PROVIDED PASSAGE
4) Removal of all case records reported from Federal (Veteran Affairs [VA] and Department of Defense [DoD]) facilities.
Rationale: The American College of Surgeons has a unique BAA with the VA that restricts release of individual patient information, de-identified or otherwise.
5) Limiting adult files to patients who were 18 years old or older at diagnosis (18-90+).
6) Added precautions have been taken to ensure de-identification of hospitals and patients for any PUF file that contains pediatric diagnoses (<39). Identifying data items of facility location and facility type are unavailable.
Rationale: Cancer is rare among children, and these actions will protect individual identification information.
7) Removal from distributed PUFs all case records reported from Freestanding and Hospital Associate accredited cancer programs.
Rationale: These are a small set of programs that report fewer than 100 cases annually to the NCDB and are typically reported as “unknown” or “other” type of facility and are frequently excluded from analyses.
Impact: Collectively, these facilities report approximately 3,000 cases annually to the NCDB.
8) Removal from distributed PUFs all case records reported from accredited programs located in Puerto Rico.

WORK TO COMPLETE
Pick up the list of NCDB PUF data restrictions where it stops, continuing after the item on Puerto Rico.

EXCERPTED DATA
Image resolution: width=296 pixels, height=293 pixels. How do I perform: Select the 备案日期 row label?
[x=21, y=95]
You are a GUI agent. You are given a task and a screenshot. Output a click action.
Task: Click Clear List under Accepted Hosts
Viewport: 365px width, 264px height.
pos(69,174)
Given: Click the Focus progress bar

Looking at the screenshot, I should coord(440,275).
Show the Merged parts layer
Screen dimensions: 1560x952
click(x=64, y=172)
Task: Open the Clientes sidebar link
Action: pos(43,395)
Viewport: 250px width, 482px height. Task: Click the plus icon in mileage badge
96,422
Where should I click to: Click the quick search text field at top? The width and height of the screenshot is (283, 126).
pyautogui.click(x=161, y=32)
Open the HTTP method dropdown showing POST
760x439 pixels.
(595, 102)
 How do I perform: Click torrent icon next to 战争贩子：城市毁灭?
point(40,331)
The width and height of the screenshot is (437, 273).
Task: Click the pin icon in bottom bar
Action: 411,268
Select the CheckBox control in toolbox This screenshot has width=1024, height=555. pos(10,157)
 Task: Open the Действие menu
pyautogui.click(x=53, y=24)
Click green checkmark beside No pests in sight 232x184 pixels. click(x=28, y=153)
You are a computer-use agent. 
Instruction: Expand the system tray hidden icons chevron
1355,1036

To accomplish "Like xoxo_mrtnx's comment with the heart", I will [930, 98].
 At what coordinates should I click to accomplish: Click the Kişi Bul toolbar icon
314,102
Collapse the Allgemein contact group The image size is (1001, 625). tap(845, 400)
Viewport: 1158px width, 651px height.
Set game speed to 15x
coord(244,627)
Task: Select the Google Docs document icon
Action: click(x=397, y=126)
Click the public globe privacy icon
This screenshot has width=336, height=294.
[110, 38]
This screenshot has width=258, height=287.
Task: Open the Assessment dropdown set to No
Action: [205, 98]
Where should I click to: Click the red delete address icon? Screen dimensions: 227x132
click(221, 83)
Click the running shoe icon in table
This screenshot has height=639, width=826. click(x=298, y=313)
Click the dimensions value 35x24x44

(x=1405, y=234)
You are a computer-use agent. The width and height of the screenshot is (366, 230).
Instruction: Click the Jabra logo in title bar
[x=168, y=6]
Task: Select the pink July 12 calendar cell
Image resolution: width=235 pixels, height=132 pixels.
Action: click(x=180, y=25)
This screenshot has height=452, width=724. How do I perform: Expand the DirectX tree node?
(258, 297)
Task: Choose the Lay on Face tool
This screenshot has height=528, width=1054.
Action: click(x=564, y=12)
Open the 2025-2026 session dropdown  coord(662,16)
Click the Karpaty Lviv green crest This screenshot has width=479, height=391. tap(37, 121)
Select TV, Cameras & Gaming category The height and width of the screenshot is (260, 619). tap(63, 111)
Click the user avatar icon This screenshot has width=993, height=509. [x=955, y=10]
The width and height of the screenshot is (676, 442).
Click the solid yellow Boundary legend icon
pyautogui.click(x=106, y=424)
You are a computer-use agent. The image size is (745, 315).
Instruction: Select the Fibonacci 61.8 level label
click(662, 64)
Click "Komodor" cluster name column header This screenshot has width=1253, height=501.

RESULT OF THE EXERCISE
Rationale: With the removal of Federal facilities from the PUF, the remaining accredited program located in Puerto Rico is uniquely exposed due to patient case mix considerations.
9) Collapse NCI centers into the same category of CoC-accredited programs as Teaching/Research hospitals in distributed PUFs.
Rationale: The potential to re-identify any a patient among NCD designated comprehensive cancer centers is high. Combining these centers with other Teaching/Research hospitals represents a reasonable precaution.
10) Provide unique facility and case identifiers in the PUFs.
Rationale: The NCDB collects and maintains reported case records using a combination of facility identification numbers and unique administrative codes maintained at the local reporting registry. The facility identification numbers and the cancer programs to which they correspond are in the public domain and can be accessed on the CoC web site. In order to allow investigators to identify separate reporting facilities and patients, unique identification numbers will be randomly assigned to each reporting facility and to each case record included in the PUF. A cross-walk to the NCDB analytic files for both the facility and patient level identification numbers will be retained by the CoC in order to facilitate any technical support or data review/reconciliation actions that may be required.
11) Require that a data-use agreement be signed by the principle investigator prior to downloading the PUF. The PUF is the property of the American College of Surgeons. Principle Investigators may not copy or distribute provided data files, or profit from the sale or use of the data.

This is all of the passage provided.